On top of that, Hibernate offers interesting extensions that work really well with SAP HANA. One such example is the Hibernate Spatial dialect that can be used to process geospatial data leveraging SAP HANA’s advanced geospatial engine. SAP HANA’s text search and analysis features can be consumed via the Hibernate Search project.

And when working with SAP HANA’s NoSQL capabilities, there is the Hibernate OGM project that can be extended to work with the SAP HANA graph engine and the SAP HANA document store.

In my opinion, Hibernate is a perfect fit for building advanced transactional and analytical applications on SAP HANA because it provides interfaces for the most important SAP HANA capabilities thereby allowing the developers to consume these capabilities from within their familiar domain without having to care too much about the database specifics.

Since you’ve been fixing various issues in Hibernate ORM, what was your experience of contributing to the Hibernate ORM project? Is it easy for other developers to start contributing?

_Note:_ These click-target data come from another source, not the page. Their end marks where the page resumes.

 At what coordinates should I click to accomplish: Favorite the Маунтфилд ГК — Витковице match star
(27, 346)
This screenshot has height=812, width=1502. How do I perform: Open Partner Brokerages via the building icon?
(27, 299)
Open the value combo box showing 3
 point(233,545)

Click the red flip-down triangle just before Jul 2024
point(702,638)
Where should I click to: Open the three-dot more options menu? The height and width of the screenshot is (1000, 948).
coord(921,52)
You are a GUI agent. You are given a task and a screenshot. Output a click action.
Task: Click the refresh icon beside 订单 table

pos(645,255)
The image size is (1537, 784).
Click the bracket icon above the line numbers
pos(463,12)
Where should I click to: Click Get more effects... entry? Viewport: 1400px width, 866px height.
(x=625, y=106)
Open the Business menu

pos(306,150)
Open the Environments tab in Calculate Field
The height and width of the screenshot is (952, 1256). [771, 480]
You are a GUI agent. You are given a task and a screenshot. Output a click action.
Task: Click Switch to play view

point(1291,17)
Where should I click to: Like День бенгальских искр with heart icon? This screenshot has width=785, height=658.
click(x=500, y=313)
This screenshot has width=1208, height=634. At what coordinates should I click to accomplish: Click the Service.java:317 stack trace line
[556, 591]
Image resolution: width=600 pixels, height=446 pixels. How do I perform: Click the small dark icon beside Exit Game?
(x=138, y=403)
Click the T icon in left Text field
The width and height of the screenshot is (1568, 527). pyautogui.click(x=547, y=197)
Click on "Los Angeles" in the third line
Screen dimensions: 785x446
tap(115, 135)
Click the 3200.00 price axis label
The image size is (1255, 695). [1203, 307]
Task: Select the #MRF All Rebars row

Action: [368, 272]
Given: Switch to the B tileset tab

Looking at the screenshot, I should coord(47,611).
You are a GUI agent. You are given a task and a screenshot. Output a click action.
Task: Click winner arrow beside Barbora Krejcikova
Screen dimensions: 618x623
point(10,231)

My experience contributing to the ORM project has been very positive. The contribution process is simple and clearly described on the Hibernate website and in the GitHub repository.

I especially like the fact that there is only a minimum amount of licensing overhead to consider, so you can get started without consulting a lawyer.

The contribution guidelines are clear, and there are resources available that describe how to get started with popular IDEs complete with code templates and formatters, thus making it easy to stick to the coding conventions.

The Hibernate team regularly checks for new GitHub pull requests, reviews them, and provides helpful feedback if necessary.

We always value feedback from our community,  so can you tell us what features you’d like us to add to make easier for other data access frameworks to integrate with JPA or Hibernate?

Overall, I’m very happy with the features provided by Hibernate. I’ve been able to implement all the features I needed one way or another. So really, I can’t complain, but since you asked…​

One thing that I’ve come across while implementing the Hibernate dialect for SAP HANA is that sometimes it would be helpful to have a way of adapting the SQL query generation that’s being done by Hibernate to add database-specific syntax. As far as I’ve understood, reworking the SQL query generation is a major topic for Hibernate 6, so I’m looking forward to that.

Another interesting feature would be the ability to easily influence not only the SQL query generation but also the schema generation. That way, even the database schema could be tailored to the specific database, possibly leveraging database-specific features not included in standard SQL.